Top of Data
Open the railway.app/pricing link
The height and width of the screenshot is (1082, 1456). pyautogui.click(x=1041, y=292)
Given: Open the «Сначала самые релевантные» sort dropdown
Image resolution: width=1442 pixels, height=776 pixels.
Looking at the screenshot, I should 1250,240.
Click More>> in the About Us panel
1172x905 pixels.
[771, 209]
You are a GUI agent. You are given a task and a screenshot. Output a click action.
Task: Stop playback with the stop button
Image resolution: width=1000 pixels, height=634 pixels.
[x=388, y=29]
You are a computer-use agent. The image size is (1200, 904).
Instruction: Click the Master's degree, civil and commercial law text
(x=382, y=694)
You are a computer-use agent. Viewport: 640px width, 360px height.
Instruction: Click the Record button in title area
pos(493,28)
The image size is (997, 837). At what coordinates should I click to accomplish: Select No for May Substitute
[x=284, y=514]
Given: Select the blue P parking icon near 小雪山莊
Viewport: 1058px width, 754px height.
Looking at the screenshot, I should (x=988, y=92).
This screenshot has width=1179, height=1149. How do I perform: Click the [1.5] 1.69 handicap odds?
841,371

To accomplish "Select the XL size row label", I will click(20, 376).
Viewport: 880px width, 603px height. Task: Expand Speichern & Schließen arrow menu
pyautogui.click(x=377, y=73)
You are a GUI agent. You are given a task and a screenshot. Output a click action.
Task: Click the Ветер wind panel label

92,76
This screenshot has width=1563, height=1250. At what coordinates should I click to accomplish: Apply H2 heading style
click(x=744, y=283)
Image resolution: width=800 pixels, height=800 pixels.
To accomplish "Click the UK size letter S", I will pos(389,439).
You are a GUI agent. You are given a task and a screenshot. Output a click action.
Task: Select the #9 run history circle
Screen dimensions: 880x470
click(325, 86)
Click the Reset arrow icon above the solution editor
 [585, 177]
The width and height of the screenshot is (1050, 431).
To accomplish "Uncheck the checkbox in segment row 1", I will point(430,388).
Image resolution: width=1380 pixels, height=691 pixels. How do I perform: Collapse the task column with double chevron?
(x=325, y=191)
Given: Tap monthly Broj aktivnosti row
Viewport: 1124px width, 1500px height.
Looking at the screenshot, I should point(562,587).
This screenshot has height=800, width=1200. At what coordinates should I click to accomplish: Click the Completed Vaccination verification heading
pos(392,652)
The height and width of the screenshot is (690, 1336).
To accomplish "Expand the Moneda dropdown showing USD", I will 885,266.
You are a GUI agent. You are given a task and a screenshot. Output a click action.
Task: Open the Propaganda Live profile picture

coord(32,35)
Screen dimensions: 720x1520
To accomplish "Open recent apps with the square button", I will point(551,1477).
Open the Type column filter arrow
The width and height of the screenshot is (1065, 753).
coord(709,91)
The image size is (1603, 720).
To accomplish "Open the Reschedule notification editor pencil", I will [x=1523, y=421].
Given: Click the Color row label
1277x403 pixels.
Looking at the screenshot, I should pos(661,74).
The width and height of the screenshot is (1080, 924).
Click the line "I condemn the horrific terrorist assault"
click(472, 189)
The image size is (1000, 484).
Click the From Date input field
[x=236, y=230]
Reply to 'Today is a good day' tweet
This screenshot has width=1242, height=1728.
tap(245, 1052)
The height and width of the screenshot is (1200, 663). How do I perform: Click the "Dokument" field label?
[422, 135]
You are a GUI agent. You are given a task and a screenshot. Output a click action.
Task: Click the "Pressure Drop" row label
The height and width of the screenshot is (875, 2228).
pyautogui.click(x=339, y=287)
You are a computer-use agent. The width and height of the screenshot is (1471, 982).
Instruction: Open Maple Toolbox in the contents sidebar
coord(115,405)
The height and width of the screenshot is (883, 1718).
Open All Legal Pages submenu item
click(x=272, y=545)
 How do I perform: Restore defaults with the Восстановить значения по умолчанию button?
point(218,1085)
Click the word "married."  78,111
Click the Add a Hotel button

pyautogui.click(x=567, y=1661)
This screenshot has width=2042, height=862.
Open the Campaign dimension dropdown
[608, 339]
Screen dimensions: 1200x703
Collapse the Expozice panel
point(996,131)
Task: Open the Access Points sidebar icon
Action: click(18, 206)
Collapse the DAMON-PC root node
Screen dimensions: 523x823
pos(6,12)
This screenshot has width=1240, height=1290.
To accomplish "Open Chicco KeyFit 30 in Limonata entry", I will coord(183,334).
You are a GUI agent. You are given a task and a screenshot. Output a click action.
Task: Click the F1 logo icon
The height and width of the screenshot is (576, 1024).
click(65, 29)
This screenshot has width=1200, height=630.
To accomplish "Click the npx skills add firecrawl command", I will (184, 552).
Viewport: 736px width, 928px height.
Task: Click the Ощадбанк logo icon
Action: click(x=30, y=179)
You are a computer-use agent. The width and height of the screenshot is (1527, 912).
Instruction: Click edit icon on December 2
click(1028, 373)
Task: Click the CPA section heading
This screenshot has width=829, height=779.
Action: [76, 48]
Bottom of Data
Exercise:
State how many lines of the listing hold the string "computer"; reply with the number and nothing else.

Answer box:
4